What you have to do:
Would you set down every entry shown below, precisely as written?

Supplied data: Begin

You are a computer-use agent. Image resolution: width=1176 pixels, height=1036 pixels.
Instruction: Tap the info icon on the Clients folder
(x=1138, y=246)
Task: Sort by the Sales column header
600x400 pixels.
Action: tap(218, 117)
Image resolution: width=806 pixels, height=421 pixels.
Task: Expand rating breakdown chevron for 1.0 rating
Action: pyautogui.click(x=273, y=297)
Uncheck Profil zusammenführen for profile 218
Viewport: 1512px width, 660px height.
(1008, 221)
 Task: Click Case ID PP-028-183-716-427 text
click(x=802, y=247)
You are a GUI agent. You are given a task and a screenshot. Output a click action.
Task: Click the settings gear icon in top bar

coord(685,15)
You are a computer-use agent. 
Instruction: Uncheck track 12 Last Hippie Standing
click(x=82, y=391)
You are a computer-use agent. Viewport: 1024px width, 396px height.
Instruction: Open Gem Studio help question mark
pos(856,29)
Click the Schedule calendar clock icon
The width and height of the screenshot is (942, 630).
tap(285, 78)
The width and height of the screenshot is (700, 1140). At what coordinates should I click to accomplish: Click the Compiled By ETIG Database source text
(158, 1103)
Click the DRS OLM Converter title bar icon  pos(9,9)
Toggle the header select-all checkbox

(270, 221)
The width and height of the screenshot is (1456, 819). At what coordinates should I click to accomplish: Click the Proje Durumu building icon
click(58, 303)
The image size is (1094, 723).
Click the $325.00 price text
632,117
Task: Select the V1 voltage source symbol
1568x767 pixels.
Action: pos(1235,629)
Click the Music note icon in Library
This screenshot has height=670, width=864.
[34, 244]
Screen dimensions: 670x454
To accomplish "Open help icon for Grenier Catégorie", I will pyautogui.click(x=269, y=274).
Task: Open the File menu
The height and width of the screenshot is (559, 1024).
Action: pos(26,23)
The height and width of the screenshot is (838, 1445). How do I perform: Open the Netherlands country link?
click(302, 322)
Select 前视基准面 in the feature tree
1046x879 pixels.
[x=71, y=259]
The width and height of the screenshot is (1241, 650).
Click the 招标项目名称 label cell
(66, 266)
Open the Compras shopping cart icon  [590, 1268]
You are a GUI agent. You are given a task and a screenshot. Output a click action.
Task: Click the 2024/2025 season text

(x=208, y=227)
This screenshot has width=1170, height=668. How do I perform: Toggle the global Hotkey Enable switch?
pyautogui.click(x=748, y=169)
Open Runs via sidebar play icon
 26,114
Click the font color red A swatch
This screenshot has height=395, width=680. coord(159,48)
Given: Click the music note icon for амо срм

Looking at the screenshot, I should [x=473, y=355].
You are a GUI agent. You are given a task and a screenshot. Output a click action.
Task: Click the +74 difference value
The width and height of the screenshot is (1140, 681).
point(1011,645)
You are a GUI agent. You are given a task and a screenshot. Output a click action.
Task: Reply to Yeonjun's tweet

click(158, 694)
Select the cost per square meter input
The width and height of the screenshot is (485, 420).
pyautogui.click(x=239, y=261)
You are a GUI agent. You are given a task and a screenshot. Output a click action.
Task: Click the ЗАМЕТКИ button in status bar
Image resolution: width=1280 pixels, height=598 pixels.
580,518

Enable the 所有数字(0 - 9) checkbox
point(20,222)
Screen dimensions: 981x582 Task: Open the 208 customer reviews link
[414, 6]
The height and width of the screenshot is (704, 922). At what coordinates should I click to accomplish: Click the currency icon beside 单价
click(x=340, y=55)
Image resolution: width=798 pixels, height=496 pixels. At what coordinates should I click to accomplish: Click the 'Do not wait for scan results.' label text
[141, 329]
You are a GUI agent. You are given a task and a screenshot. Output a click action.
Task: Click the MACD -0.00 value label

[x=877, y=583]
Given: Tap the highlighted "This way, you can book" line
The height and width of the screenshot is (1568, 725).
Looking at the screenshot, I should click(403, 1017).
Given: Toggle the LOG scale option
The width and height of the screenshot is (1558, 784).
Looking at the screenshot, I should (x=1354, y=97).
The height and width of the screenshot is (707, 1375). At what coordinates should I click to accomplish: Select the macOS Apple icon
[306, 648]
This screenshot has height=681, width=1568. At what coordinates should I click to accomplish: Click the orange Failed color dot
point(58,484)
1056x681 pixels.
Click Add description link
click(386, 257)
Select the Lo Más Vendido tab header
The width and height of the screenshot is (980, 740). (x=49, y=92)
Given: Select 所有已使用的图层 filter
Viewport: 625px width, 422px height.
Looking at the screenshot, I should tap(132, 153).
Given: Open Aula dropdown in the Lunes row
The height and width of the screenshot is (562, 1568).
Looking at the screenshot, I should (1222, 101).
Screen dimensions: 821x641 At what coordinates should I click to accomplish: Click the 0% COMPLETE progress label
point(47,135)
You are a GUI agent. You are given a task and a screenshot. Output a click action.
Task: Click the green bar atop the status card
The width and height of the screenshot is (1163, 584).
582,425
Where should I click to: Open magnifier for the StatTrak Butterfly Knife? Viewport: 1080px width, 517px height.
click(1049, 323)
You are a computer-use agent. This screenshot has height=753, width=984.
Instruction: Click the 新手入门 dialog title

Supplied data: End

Answer box:
You are a computer-use agent. Image resolution: width=1176 pixels, height=1036 pixels.
Instruction: Tap the info icon on the Clients folder
(x=1138, y=246)
Task: Sort by the Sales column header
600x400 pixels.
Action: tap(218, 117)
Image resolution: width=806 pixels, height=421 pixels.
Task: Expand rating breakdown chevron for 1.0 rating
Action: pyautogui.click(x=273, y=297)
Uncheck Profil zusammenführen for profile 218
Viewport: 1512px width, 660px height.
(1008, 221)
 Task: Click Case ID PP-028-183-716-427 text
click(x=802, y=247)
You are a GUI agent. You are given a task and a screenshot. Output a click action.
Task: Click the settings gear icon in top bar

coord(685,15)
You are a computer-use agent. 
Instruction: Uncheck track 12 Last Hippie Standing
click(x=82, y=391)
You are a computer-use agent. Viewport: 1024px width, 396px height.
Instruction: Open Gem Studio help question mark
pos(856,29)
Click the Schedule calendar clock icon
The width and height of the screenshot is (942, 630).
tap(285, 78)
The width and height of the screenshot is (700, 1140). At what coordinates should I click to accomplish: Click the Compiled By ETIG Database source text
(158, 1103)
Click the DRS OLM Converter title bar icon  pos(9,9)
Toggle the header select-all checkbox

(270, 221)
The width and height of the screenshot is (1456, 819). At what coordinates should I click to accomplish: Click the Proje Durumu building icon
click(58, 303)
The image size is (1094, 723).
Click the $325.00 price text
632,117
Task: Select the V1 voltage source symbol
1568x767 pixels.
Action: pos(1235,629)
Click the Music note icon in Library
This screenshot has height=670, width=864.
[34, 244]
Screen dimensions: 670x454
To accomplish "Open help icon for Grenier Catégorie", I will pyautogui.click(x=269, y=274).
Task: Open the File menu
The height and width of the screenshot is (559, 1024).
Action: pos(26,23)
The height and width of the screenshot is (838, 1445). How do I perform: Open the Netherlands country link?
click(302, 322)
Select 前视基准面 in the feature tree
1046x879 pixels.
[x=71, y=259]
The width and height of the screenshot is (1241, 650).
Click the 招标项目名称 label cell
(66, 266)
Open the Compras shopping cart icon  [590, 1268]
You are a GUI agent. You are given a task and a screenshot. Output a click action.
Task: Click the 2024/2025 season text

(x=208, y=227)
This screenshot has width=1170, height=668. How do I perform: Toggle the global Hotkey Enable switch?
pyautogui.click(x=748, y=169)
Open Runs via sidebar play icon
 26,114
Click the font color red A swatch
This screenshot has height=395, width=680. coord(159,48)
Given: Click the music note icon for амо срм

Looking at the screenshot, I should [x=473, y=355].
You are a GUI agent. You are given a task and a screenshot. Output a click action.
Task: Click the +74 difference value
The width and height of the screenshot is (1140, 681).
point(1011,645)
You are a GUI agent. You are given a task and a screenshot. Output a click action.
Task: Reply to Yeonjun's tweet

click(158, 694)
Select the cost per square meter input
The width and height of the screenshot is (485, 420).
pyautogui.click(x=239, y=261)
You are a GUI agent. You are given a task and a screenshot. Output a click action.
Task: Click the ЗАМЕТКИ button in status bar
Image resolution: width=1280 pixels, height=598 pixels.
580,518

Enable the 所有数字(0 - 9) checkbox
point(20,222)
Screen dimensions: 981x582 Task: Open the 208 customer reviews link
[414, 6]
The height and width of the screenshot is (704, 922). At what coordinates should I click to accomplish: Click the currency icon beside 单价
click(x=340, y=55)
Image resolution: width=798 pixels, height=496 pixels. At what coordinates should I click to accomplish: Click the 'Do not wait for scan results.' label text
[141, 329]
You are a GUI agent. You are given a task and a screenshot. Output a click action.
Task: Click the MACD -0.00 value label

[x=877, y=583]
Given: Tap the highlighted "This way, you can book" line
The height and width of the screenshot is (1568, 725).
Looking at the screenshot, I should click(403, 1017).
Given: Toggle the LOG scale option
The width and height of the screenshot is (1558, 784).
Looking at the screenshot, I should (x=1354, y=97).
The height and width of the screenshot is (707, 1375). At what coordinates should I click to accomplish: Select the macOS Apple icon
[306, 648]
This screenshot has height=681, width=1568. At what coordinates should I click to accomplish: Click the orange Failed color dot
point(58,484)
1056x681 pixels.
Click Add description link
click(386, 257)
Select the Lo Más Vendido tab header
The width and height of the screenshot is (980, 740). (x=49, y=92)
Given: Select 所有已使用的图层 filter
Viewport: 625px width, 422px height.
Looking at the screenshot, I should tap(132, 153).
Given: Open Aula dropdown in the Lunes row
The height and width of the screenshot is (562, 1568).
Looking at the screenshot, I should (1222, 101).
Screen dimensions: 821x641 At what coordinates should I click to accomplish: Click the 0% COMPLETE progress label
point(47,135)
You are a GUI agent. You are given a task and a screenshot. Output a click action.
Task: Click the green bar atop the status card
The width and height of the screenshot is (1163, 584).
582,425
Where should I click to: Open magnifier for the StatTrak Butterfly Knife? Viewport: 1080px width, 517px height.
click(1049, 323)
You are a computer-use agent. This screenshot has height=753, width=984.
Instruction: Click the 新手入门 dialog title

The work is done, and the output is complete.